Toy Story 5: el juguete que nunca quiso irse al cajón

Disney y Pixar marcaron un antes y después en la animación con Toy Story en 1995, demostrando que las historias digitales podían tener alma. Casi treinta años después, la franquicia no solo sobrevive, sino que se prepara para su quinta entrega.
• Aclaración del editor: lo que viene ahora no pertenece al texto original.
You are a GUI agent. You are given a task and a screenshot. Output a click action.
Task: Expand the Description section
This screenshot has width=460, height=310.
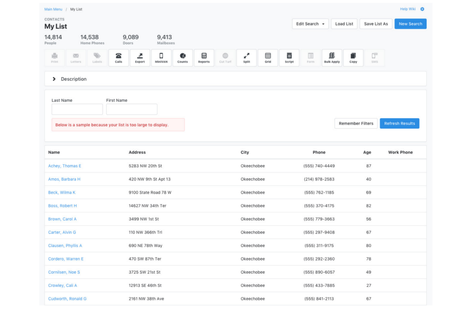tap(54, 79)
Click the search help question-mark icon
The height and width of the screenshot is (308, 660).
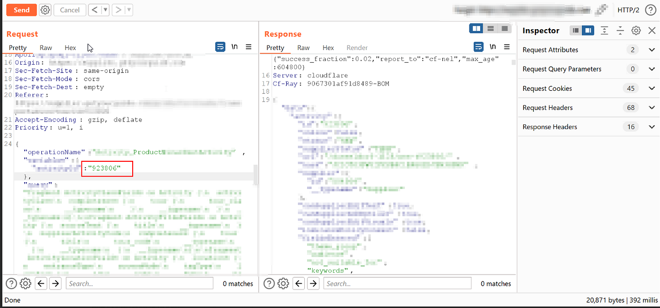11,283
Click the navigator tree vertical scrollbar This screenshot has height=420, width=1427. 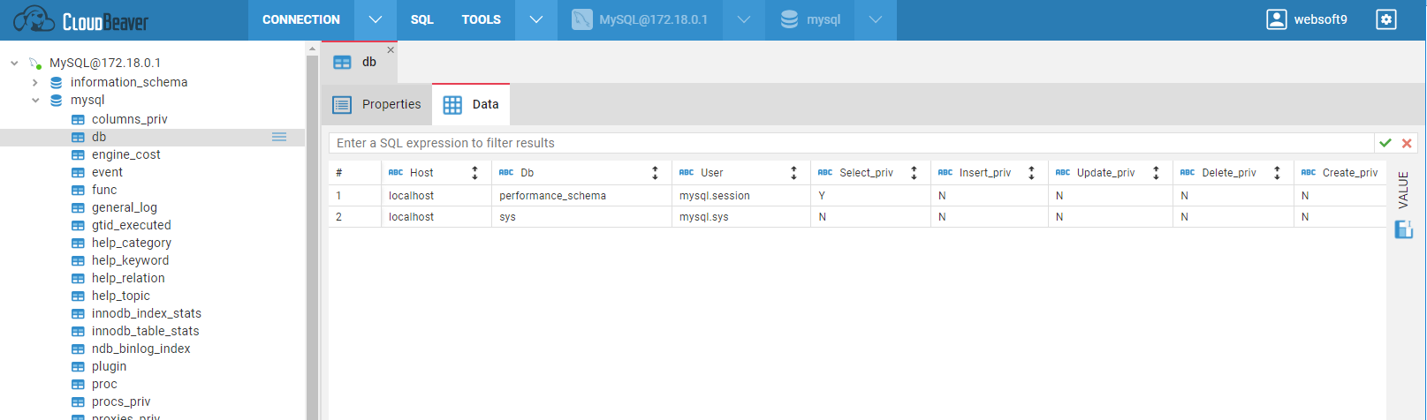click(312, 229)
A pocos días del estreno, analizamos cómo esta saga ha logrado mantenerse vigente sin caer en el desgaste total.

Woody y Buzz en un cajón abierto, con luz tenue; al fondo, otros juguetes borrosos miran.

El motor invisible: cómo Pixar evitó el colapso técnico 🛠️

Desde el primer filme, Pixar tuvo que innovar en cada paso. Para Toy Story 5, el equipo de desarrollo ha optimizado los sistemas de iluminación global y simulación de telas, logrando que los juguetes se vean más reales sin perder su esencia plástica. El motor de físicas, clave en las escenas de acción, ha sido reescrito para manejar interacciones complejas entre objetos pequeños. Todo esto corre sobre una arquitectura de renderizado que permite iteraciones rápidas, algo impensable en 1995, cuando un solo fotograma tardaba horas en procesarse.
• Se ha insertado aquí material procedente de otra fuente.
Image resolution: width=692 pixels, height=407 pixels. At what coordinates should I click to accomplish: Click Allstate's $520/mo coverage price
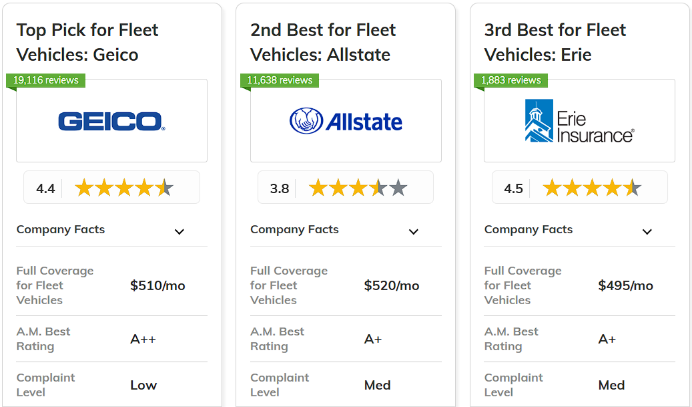coord(392,285)
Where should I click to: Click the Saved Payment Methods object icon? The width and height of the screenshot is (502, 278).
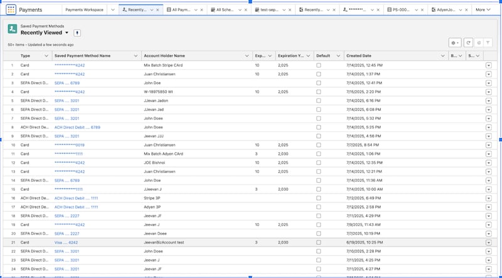[x=12, y=28]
Woody y Buzz: dos viejos verdes que no piensan jubilarse 🪀

En esta quinta entrega, Woody vuelve a cuestionarse su lugar en el mundo, algo que ya hizo en las cuatro anteriores. Buzz, por su parte, sigue sin entender del todo cómo funcionan los botones de su mochila espacial. La trama promete un nuevo villano, pero todos sabemos que el verdadero enemigo es el paso del tiempo y una batería de juguete que nunca dura lo suficiente. Eso sí, al menos no han recurrido al multiverso. Todavía.